I may often buy "sound unseen". But it is purely the long term evaluation that I use to judge a products sound. Often mixing it with other equipment and setups to give it the best opportunity to shine. The only thing that keeps it in the lineup is it's sound quality. 
I use my ears ONLY not reviews or Audiogon been doing this before you were born.Good luck!!
What was the question again?

Do I trust any one else on the planet? For anything? NO NOT ONE!!

Spec sheet, pictures inside and out.. MAYBE.

If I like the BS they are trying to hand me.. (Usually it's BS, too), I'll listen.. But years ago I settled on what I like and use, very little has changed other than the wrinkle are a little deeper on my end..

5 or six years to try class ds, then 5 more years, that was 6 years ago.
They are pretty good now.. ;-)

Pass designs, Sony ES series SACDs, Mac tube front end, Cary and Mac valve amps (gave up on VTLs), certain class Ds in certain places, Small planars and ribbons, GRs servo bass system (6 years now) and of course direct coupled MB columns..

I'm looking at a STL BIG valve EQ balanced in balanced out. I can add additional TUBE boost (2, 4, or 8 ?) above the +6db -6db in a given region. Great for a step in an OB design..

If know how they are made that's the ONLY reason I consider buying  them.

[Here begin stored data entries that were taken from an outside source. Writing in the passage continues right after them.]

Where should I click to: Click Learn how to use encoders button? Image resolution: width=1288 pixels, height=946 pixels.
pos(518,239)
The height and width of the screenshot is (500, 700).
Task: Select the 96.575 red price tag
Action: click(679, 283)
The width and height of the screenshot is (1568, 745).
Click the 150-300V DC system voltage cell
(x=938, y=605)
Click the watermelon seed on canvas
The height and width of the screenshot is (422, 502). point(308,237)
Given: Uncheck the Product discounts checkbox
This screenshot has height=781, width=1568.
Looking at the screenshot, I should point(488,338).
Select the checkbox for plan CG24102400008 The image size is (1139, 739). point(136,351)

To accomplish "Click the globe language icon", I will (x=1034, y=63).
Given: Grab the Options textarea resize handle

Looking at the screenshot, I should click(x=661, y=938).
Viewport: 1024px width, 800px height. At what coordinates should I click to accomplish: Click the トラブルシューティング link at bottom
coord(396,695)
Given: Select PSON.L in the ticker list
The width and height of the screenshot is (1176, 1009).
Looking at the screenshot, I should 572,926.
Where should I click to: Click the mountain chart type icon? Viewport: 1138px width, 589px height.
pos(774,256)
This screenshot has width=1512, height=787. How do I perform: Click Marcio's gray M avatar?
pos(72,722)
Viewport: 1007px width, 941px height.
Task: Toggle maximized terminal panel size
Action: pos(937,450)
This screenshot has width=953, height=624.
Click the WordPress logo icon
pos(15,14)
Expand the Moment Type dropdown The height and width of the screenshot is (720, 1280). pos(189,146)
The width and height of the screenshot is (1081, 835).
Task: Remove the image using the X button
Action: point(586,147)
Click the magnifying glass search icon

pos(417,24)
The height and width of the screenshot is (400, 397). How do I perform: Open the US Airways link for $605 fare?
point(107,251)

No SEE, NO BUY...

I'll never support potted passive XO either.. If I can't see the OX I'm not buying it.. TRUST NO ONE... :-) X-Files..

Regards
 CLEARLY a post just to draw attention and get people to think.... a juvenile and simplistic way of looking at our hobby which we all realize has many variables that go into making a  purchase decision. Try again hombre. 
@cmariner1:

"Are there any others who trust their own ears and go into a music store and BUY something without the psychological hand-holding of a forum or spec sheet?"

Are you actually suggesting that walking into a store, sans any prior research and buying gear solely upon a showroom demo, is a smart move? ? ? 


cmariner -- I appreciate your inquiry. The way I now go about reaching purchasing decisions is to find reviews of components that coincide with both my pocketbook and my listening preferences. I get 'em home and plug 'em in. And oh yes, I also make sure I've cleaned wax build-up from my ears.
You are very confused. I mean that literally. You jumped from audiophiles to music. Component selection, system building, listening evaluation, and music appreciation are related but very different subjects.  

Assuming for the moment what you are saying is audiophiles buy components based on specs and looks, we definitely have some of those here. We also have some, yours truly being the preeminent example, who value listening impressions over all.   

Search through my posts. Highly recommended, highly educational. There you will find repeatedly stated the only two specs worth consideration are speaker sensitivity and phono cartridge output. Even then those specs are used not to select components but as a filter to remove unsuitable components from consideration. 

Specifications are near useless for the simple reason so little is understood about the relationship between sound reproduction and hearing. We have no measurement of soundstage imaging focus, width, or depth, yet many of us hear them easily. 

As for forums and reviews, we have our share who misuse them both. We also have some such as myself who use them to help learn about and evaluate components. This in itself is a skill, and highly prized at that. If you can learn to do it well you can accomplish much. I have not been in a store to audition or otherwise in years. Yet look at the system. No one in their right mind would say it is there based on looks! Read the comments. They are complimentary in the extreme- about the sound quality. https://systems.audiogon.com/systems/8367

In short your "hypothesis" to the extent we can glorify it as such, bears at best a tenuous relationship with reality.